• [WHAT THE TASK ASKS]:
Only these lines of the data below are wanted: the one with "Task: Click the bold", the one with "Select the Density", and any lines between them, each repeated exactly.

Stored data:

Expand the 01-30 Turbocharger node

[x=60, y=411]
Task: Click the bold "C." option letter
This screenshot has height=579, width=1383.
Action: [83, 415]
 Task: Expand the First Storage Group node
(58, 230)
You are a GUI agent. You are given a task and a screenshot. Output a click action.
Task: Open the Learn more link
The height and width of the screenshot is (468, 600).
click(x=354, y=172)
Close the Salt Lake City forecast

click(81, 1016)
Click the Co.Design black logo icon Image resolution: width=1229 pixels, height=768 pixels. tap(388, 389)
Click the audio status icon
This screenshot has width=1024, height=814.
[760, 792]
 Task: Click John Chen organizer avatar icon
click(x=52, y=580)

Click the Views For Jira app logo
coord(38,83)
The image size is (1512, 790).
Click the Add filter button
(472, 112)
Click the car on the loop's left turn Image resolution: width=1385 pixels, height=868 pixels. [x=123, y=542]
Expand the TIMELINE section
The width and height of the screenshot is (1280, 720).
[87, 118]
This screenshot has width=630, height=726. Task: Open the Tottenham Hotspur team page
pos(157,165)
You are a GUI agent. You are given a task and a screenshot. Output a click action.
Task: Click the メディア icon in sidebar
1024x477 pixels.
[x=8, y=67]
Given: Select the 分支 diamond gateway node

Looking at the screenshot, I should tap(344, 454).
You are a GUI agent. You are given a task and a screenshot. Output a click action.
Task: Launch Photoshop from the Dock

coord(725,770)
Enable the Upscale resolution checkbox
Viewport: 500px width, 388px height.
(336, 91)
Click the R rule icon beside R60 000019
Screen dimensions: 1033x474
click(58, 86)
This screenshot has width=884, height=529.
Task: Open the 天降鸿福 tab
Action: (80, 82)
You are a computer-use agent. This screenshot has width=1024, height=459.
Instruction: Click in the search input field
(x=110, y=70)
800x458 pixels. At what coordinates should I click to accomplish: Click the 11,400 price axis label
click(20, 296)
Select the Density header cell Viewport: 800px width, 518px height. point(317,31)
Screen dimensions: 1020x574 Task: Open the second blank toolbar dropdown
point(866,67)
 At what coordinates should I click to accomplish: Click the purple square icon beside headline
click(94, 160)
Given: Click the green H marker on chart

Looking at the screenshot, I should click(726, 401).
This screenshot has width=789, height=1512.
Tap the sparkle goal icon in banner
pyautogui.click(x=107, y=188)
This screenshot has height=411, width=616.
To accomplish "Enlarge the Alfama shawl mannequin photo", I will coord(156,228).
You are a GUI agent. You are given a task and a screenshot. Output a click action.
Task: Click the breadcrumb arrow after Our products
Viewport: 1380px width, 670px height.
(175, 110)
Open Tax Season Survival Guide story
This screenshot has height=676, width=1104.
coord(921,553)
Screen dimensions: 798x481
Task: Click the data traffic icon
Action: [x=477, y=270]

• [COMPLETED EXERCISE]:
Task: Click the bold "C." option letter
This screenshot has height=579, width=1383.
Action: [83, 415]
 Task: Expand the First Storage Group node
(58, 230)
You are a GUI agent. You are given a task and a screenshot. Output a click action.
Task: Open the Learn more link
The height and width of the screenshot is (468, 600).
click(x=354, y=172)
Close the Salt Lake City forecast

click(81, 1016)
Click the Co.Design black logo icon Image resolution: width=1229 pixels, height=768 pixels. tap(388, 389)
Click the audio status icon
This screenshot has width=1024, height=814.
[760, 792]
 Task: Click John Chen organizer avatar icon
click(x=52, y=580)

Click the Views For Jira app logo
coord(38,83)
The image size is (1512, 790).
Click the Add filter button
(472, 112)
Click the car on the loop's left turn Image resolution: width=1385 pixels, height=868 pixels. [x=123, y=542]
Expand the TIMELINE section
The width and height of the screenshot is (1280, 720).
[87, 118]
This screenshot has width=630, height=726. Task: Open the Tottenham Hotspur team page
pos(157,165)
You are a GUI agent. You are given a task and a screenshot. Output a click action.
Task: Click the メディア icon in sidebar
1024x477 pixels.
[x=8, y=67]
Given: Select the 分支 diamond gateway node

Looking at the screenshot, I should tap(344, 454).
You are a GUI agent. You are given a task and a screenshot. Output a click action.
Task: Launch Photoshop from the Dock

coord(725,770)
Enable the Upscale resolution checkbox
Viewport: 500px width, 388px height.
(336, 91)
Click the R rule icon beside R60 000019
Screen dimensions: 1033x474
click(58, 86)
This screenshot has width=884, height=529.
Task: Open the 天降鸿福 tab
Action: (80, 82)
You are a computer-use agent. This screenshot has width=1024, height=459.
Instruction: Click in the search input field
(x=110, y=70)
800x458 pixels. At what coordinates should I click to accomplish: Click the 11,400 price axis label
click(20, 296)
Select the Density header cell Viewport: 800px width, 518px height. point(317,31)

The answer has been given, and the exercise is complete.